▶ [WORK INSTRUCTIONS] Exactly the lines from the line that has "Given: Select the Ablation point tag" through the final line below are to be retyped, and the pictures are not.

▶ [MATERIAL FOR THIS EXERCISE]
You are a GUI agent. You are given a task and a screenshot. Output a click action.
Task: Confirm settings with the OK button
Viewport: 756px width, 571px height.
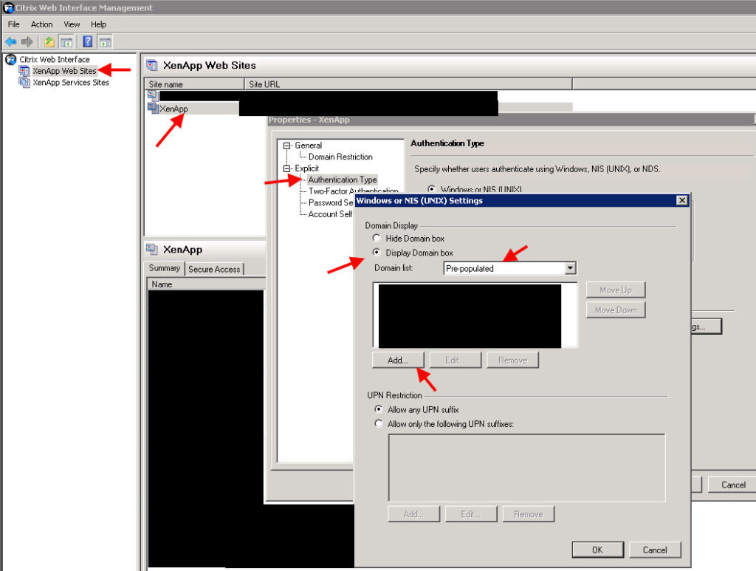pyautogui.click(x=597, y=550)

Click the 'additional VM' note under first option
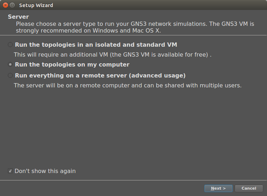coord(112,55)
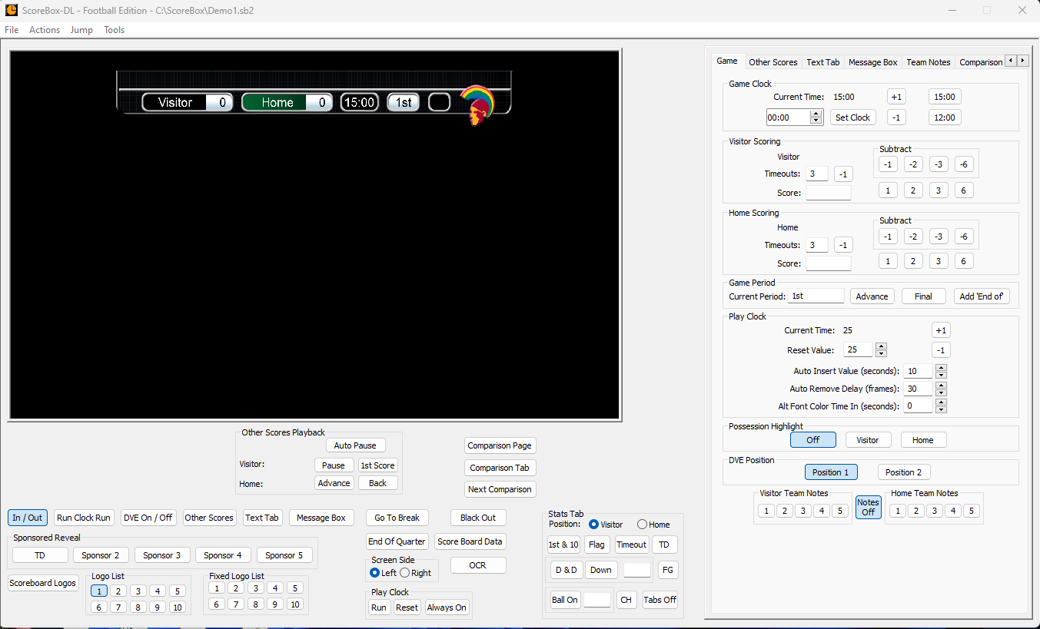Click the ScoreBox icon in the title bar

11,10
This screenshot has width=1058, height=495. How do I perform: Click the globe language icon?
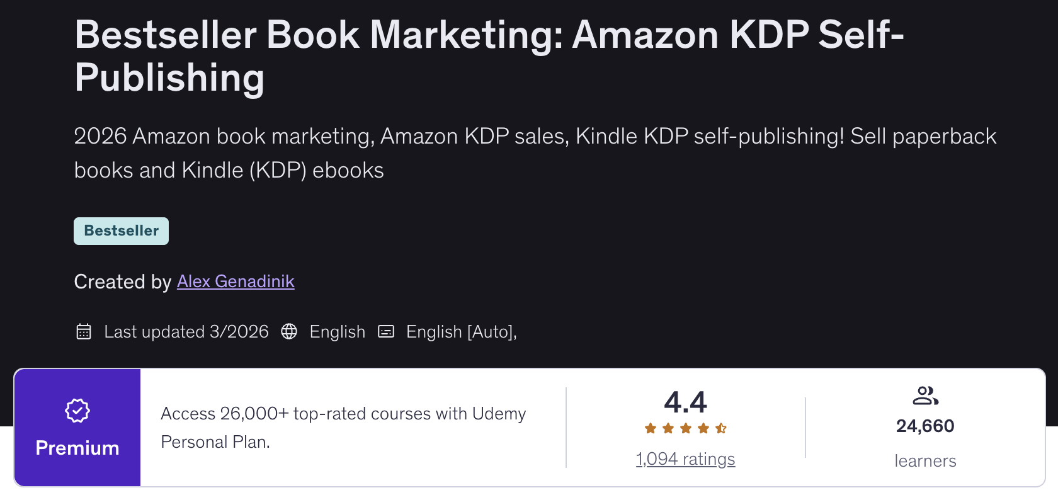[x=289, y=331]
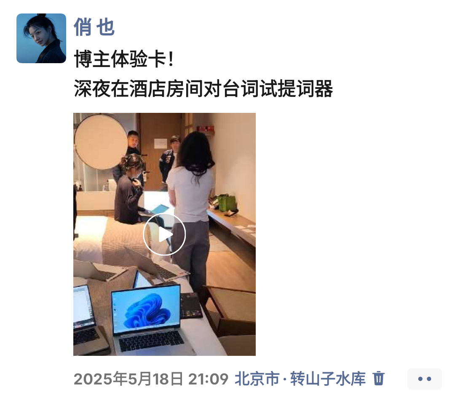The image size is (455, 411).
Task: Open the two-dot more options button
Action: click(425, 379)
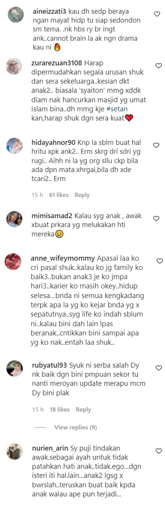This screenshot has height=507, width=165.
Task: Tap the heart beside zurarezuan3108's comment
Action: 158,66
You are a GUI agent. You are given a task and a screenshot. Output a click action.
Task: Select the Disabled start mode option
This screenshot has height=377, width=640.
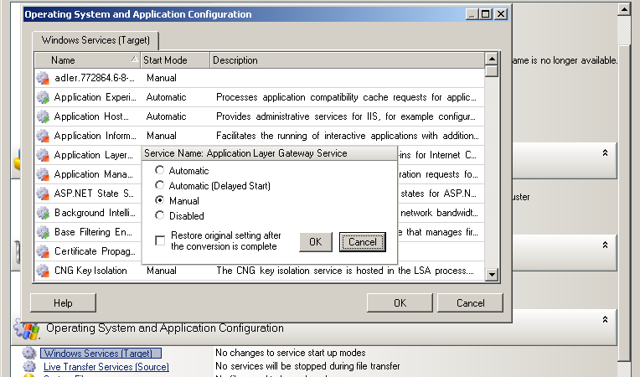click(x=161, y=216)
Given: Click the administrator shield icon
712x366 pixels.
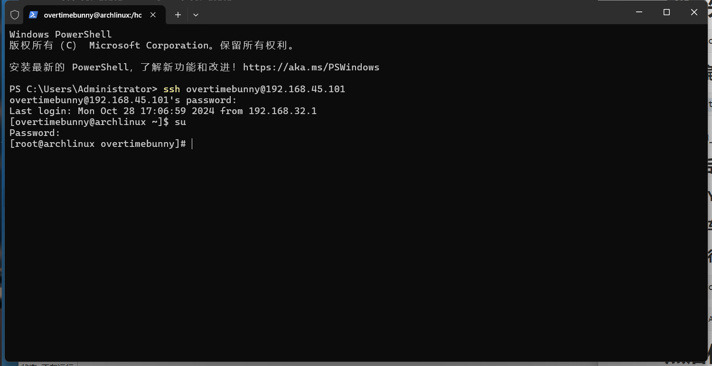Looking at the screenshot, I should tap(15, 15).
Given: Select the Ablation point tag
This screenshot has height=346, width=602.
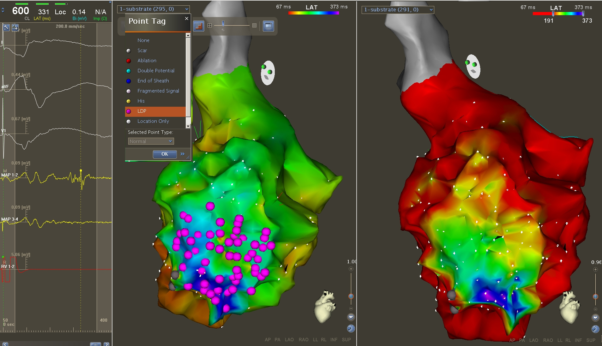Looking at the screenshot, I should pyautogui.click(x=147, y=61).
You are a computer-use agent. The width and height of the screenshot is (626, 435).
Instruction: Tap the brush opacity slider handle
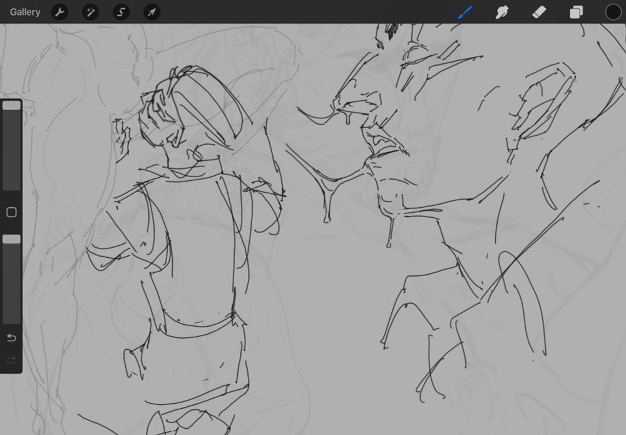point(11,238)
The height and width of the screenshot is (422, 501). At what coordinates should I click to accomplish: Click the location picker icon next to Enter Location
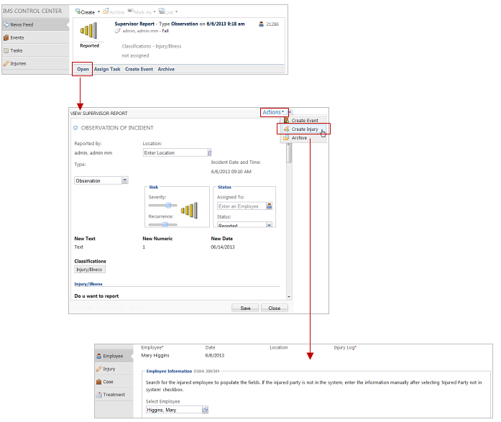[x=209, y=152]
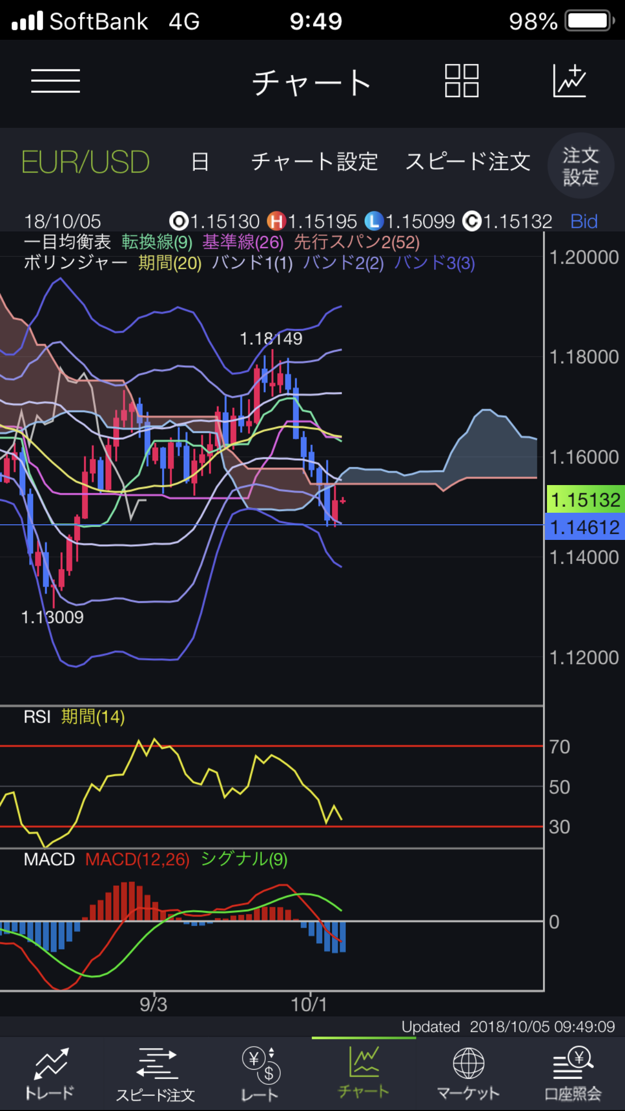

▶ [SOLUTION BELOW]
Given: Select the Ablation point tag
This screenshot has height=346, width=602.
Looking at the screenshot, I should pyautogui.click(x=147, y=61).
You are a computer-use agent. The width and height of the screenshot is (626, 435).
Instruction: Tap the brush opacity slider handle
point(11,238)
The height and width of the screenshot is (422, 501). At what coordinates should I click to accomplish: Click the location picker icon next to Enter Location
[x=209, y=152]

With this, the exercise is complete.